Hace 7 años, llegó a mi vida el momento más especial y singular, ser mamá. Comparado con otras madres primerizas, tal vez, yo lejos de estar llena de felicidad estaba llena de miedos. ¿Lo haré bien? ¿Será que puedo?

Por Janett Díaz 

No creo que esos cuestionamientos sean extraños cuando tienes en brazos una nueva vida, frágil y diminuta. Luego vinieron los días complicados… La adaptación, el trasnocho y los dolores post cesárea.

Lo que parecía el cansancio normal de una mamá de una bebé de meses, duró hasta su segundo cumpleaños. No sólo era cansancio, ya era insomnio permanente, letargo mental y dolores de cuerpo increíbles. No importaba el medicamento que tomara, simplemente no se iba.

Los pensamiento venían a mi cabeza

Traté de ocultarlo llevada por el sentimiento de culpa. «Soy una débil», me decía a mi misma. «No puedo estar así». Lo sobrellevé hasta el día que no pude levantarme de la cama. Me invadía un dolor que jamás había experimentado. Era una mezcla de dolor con un drenaje de fuerzas absoluto. Mi cuerpo se había apagado.

Después de varios exámenes de sangre, analgésicos y pruebas llegó el diagnóstico: fibromialgia con síndrome de fatiga crónica. Conversando con mi médico nos dimos cuenta que desde chica ya presentaba algunos de los síntomas clásicos como el insomnio (nunca he podido dormir bien).

¿Cómo llegué aquí?

Atrapada en un cuerpo que se sentía de 90 años, sin poder, en mis peores días, levantar el brazo para cepillarme los dientes. Sentir como mis rodillas crujían, ardían y temblaban cuando me agachaba a recoger a mi hija del piso. Mi mundo había cambiado. No con el diagnóstico, pero con la noción de que mi condición era crónica y que se controlaba, más no se curaba.

Así que me tocó re-aprender cosas de mi misma… mis límites, mis habilidades y mis evidentes debilidades. Aprendí a tener una rutina a la que mi cuerpo pudiese acostumbrarse. Aprendí cuando esforzarme y cuando no, aprendí el valor de pedir y recibir ayuda.
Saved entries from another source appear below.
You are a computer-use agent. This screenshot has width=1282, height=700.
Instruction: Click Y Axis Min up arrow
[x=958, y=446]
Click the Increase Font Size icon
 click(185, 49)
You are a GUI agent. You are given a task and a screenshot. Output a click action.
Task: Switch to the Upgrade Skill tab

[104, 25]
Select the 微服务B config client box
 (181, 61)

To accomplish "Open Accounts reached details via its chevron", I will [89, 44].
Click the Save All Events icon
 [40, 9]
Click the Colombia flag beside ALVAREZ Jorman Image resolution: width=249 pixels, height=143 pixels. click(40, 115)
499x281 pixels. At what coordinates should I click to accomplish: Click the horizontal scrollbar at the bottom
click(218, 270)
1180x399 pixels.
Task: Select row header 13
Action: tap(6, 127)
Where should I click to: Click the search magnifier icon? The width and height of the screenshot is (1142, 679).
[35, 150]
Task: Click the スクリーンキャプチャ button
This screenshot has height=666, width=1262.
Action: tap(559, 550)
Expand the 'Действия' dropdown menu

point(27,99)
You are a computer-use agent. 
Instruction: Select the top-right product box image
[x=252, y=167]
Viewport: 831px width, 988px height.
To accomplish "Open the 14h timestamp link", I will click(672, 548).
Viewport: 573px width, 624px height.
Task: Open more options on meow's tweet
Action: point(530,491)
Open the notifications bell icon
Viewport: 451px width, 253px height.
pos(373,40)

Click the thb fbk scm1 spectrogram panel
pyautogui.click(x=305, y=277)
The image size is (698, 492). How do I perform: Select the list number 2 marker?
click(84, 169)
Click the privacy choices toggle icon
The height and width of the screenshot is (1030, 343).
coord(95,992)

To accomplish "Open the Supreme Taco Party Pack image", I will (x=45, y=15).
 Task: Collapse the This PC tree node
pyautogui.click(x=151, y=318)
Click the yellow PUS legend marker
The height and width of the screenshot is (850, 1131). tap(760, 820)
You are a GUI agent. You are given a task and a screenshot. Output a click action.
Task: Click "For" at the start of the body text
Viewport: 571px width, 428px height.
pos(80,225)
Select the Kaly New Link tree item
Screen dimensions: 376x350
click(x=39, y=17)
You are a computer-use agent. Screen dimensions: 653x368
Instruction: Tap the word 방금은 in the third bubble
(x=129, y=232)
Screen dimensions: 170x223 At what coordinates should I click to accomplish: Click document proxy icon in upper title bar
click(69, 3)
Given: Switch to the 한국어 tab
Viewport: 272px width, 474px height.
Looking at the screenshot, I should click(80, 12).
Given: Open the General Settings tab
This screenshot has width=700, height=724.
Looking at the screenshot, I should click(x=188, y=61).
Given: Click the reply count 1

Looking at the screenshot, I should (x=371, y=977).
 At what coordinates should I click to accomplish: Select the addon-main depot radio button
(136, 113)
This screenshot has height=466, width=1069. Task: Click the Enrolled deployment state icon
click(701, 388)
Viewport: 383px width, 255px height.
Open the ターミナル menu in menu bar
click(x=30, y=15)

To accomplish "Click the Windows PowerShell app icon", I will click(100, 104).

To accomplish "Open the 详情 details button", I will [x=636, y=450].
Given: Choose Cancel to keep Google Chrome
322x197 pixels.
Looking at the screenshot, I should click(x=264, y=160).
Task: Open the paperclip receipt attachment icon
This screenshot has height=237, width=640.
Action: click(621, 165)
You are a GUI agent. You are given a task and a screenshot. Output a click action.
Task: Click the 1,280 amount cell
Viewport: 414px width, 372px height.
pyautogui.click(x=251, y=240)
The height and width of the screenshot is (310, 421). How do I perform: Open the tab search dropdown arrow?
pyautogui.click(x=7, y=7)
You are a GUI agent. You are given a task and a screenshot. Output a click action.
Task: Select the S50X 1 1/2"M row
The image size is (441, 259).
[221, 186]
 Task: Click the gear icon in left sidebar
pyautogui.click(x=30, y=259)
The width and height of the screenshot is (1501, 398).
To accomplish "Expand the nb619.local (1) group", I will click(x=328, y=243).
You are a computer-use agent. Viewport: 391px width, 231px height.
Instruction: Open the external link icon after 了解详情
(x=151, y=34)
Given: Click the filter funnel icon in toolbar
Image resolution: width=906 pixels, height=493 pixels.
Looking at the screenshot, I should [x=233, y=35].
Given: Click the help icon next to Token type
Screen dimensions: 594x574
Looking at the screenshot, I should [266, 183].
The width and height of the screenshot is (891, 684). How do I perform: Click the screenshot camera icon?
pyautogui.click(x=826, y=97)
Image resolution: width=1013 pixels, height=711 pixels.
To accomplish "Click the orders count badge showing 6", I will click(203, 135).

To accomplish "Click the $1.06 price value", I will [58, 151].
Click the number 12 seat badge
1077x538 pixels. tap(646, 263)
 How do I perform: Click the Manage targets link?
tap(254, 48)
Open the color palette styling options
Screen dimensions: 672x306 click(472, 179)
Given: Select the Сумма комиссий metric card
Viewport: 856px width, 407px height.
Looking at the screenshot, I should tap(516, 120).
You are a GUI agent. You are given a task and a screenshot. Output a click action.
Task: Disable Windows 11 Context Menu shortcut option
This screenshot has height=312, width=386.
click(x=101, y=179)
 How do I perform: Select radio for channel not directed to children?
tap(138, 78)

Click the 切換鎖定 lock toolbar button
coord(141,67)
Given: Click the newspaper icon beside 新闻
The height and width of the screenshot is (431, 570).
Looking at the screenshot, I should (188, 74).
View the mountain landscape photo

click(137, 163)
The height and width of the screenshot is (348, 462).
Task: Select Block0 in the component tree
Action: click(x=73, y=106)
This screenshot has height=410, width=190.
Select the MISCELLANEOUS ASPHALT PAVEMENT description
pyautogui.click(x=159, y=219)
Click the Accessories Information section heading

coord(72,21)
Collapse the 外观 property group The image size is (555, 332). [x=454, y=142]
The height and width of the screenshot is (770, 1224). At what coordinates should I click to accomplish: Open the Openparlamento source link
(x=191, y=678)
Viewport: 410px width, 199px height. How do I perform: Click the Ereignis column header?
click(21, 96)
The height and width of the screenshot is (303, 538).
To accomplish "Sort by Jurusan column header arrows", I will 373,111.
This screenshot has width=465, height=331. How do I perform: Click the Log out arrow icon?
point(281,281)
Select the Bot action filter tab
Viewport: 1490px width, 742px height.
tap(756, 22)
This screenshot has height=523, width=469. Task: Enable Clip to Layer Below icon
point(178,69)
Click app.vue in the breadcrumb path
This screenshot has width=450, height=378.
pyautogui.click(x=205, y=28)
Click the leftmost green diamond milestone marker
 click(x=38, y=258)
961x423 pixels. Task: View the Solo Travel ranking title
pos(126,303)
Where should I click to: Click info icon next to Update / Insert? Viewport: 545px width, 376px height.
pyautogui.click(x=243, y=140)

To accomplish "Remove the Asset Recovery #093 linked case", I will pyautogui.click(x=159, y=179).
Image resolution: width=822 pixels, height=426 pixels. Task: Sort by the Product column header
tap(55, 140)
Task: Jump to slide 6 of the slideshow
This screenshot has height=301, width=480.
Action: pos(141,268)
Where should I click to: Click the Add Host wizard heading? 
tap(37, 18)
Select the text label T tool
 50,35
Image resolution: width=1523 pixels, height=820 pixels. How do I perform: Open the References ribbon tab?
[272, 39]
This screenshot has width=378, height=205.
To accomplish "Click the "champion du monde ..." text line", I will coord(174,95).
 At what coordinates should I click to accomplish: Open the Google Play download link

Aprendí que los flats también son elegantes, aprendí a oír a mi cuerpo pero sobretodo aprendí como ser mamá de nuevo.

No puedo correr sin parar, no puedo levantarla en brazos y tirarla al aire. No puedo cargarla por mucho tiempo ni puedo escalar en el parque. Pero si puedo sentarme a pintar, leer los mejores cuentos, jugar al maquillaje o hacer popcorn y ver películas.

Mi condición cambió muchas cosas, pero me regaló otras: el valor de la paciencia, a mantener la calma, a simplificar las cosas, a aceptar mis limitaciones, a multiplicar mis fortalezas y como dirían «disfrutar más del paisaje».